*GOAL OF THE EXERCISE*. Retype, word for word, the line holding "Click the green checkmark in the cvd row" and every line below it to the end of the listing. Leave out the pictures.

[Opening PROVIDED ENTRIES section]

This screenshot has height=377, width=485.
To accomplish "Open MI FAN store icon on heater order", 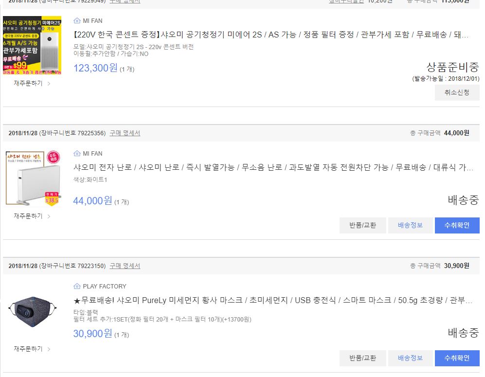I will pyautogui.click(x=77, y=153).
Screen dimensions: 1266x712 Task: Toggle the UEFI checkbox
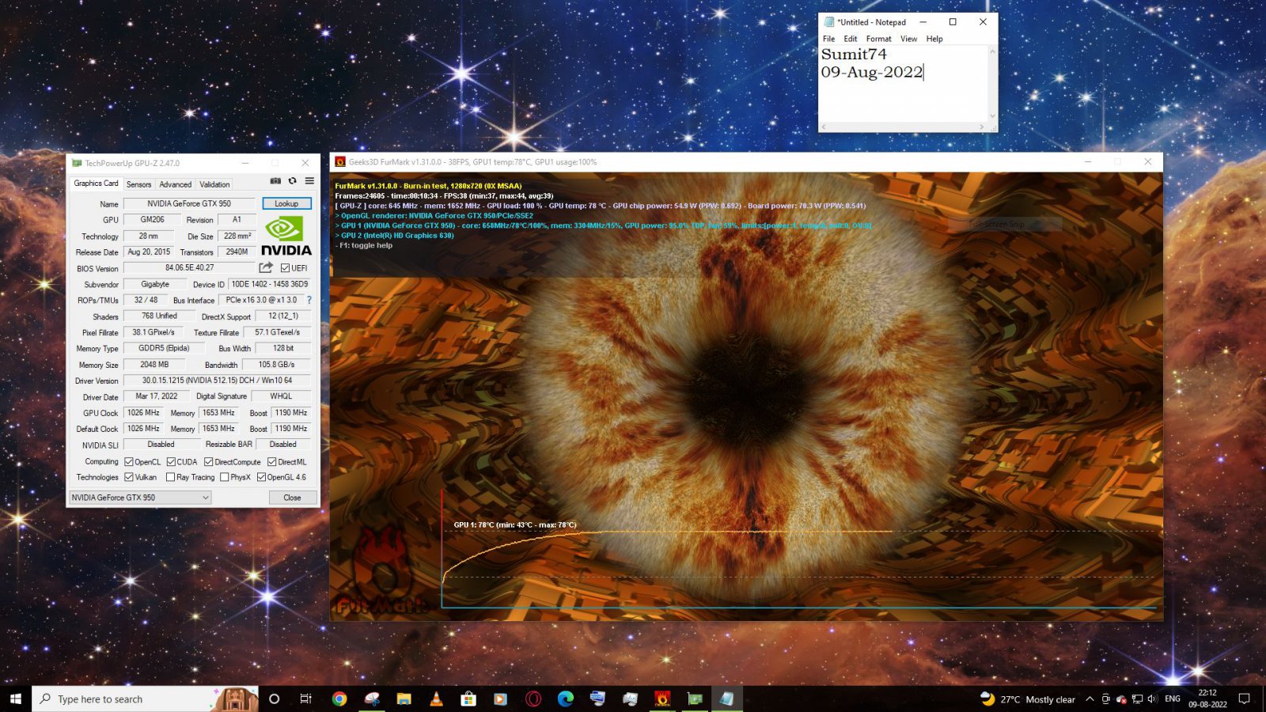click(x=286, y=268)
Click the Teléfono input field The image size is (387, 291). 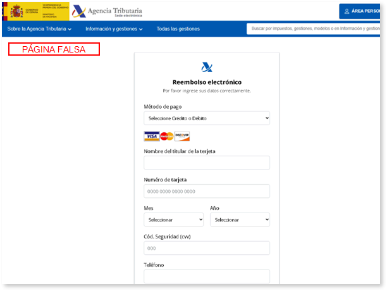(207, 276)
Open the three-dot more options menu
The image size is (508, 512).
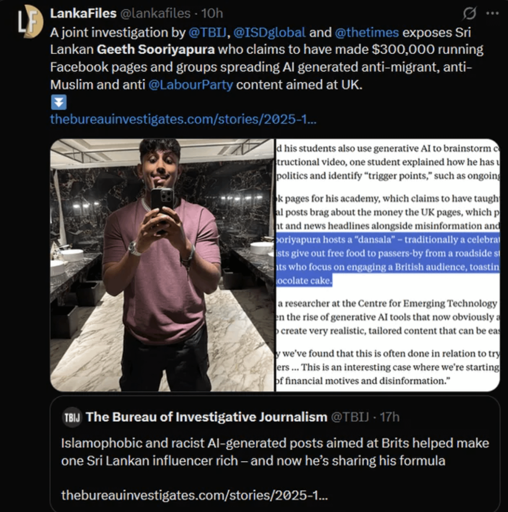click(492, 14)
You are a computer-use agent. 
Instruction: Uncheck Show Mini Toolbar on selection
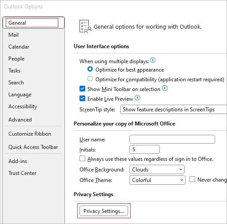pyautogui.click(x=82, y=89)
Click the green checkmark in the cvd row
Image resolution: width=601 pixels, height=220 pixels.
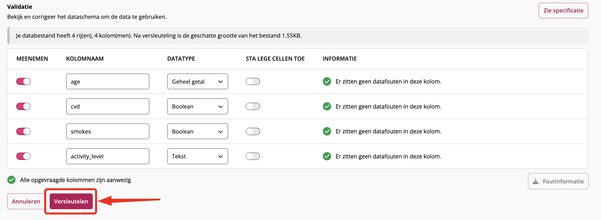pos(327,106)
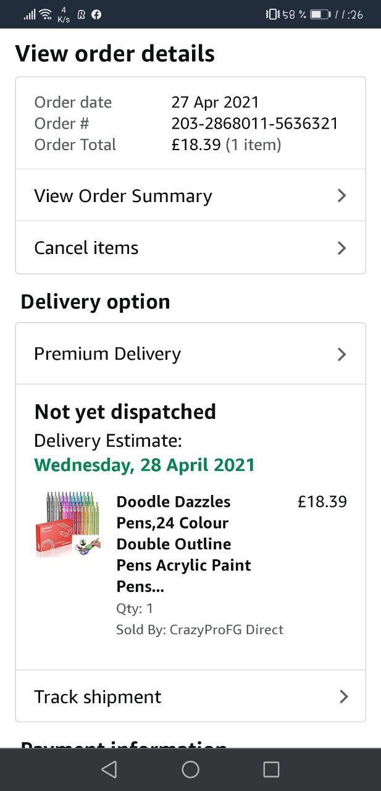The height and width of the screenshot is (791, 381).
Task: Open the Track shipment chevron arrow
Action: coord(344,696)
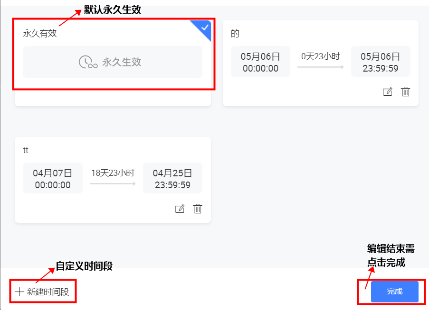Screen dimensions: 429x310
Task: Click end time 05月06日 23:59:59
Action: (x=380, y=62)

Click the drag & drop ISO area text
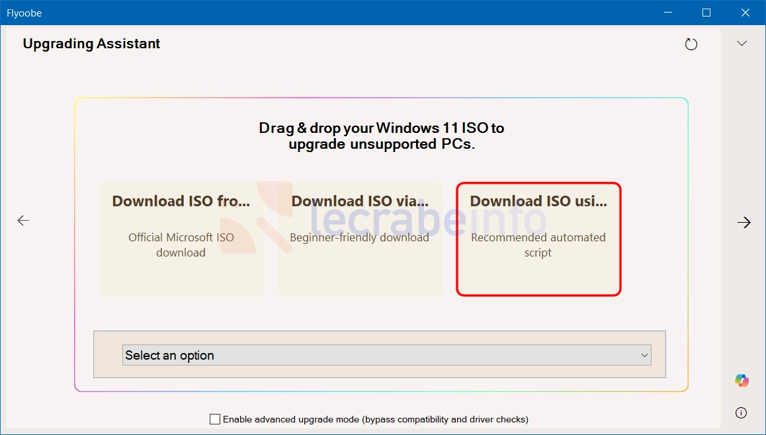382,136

[Closing PROVIDED ENTRIES section]

*EXERCISE ANSWER*.
Click the green checkmark in the cvd row
Image resolution: width=601 pixels, height=220 pixels.
pos(327,106)
The height and width of the screenshot is (791, 381).
Task: Open the Track shipment chevron arrow
Action: coord(344,696)
Screen dimensions: 429x310
Task: Click end time 05月06日 23:59:59
Action: (x=380, y=62)

Click the drag & drop ISO area text
382,136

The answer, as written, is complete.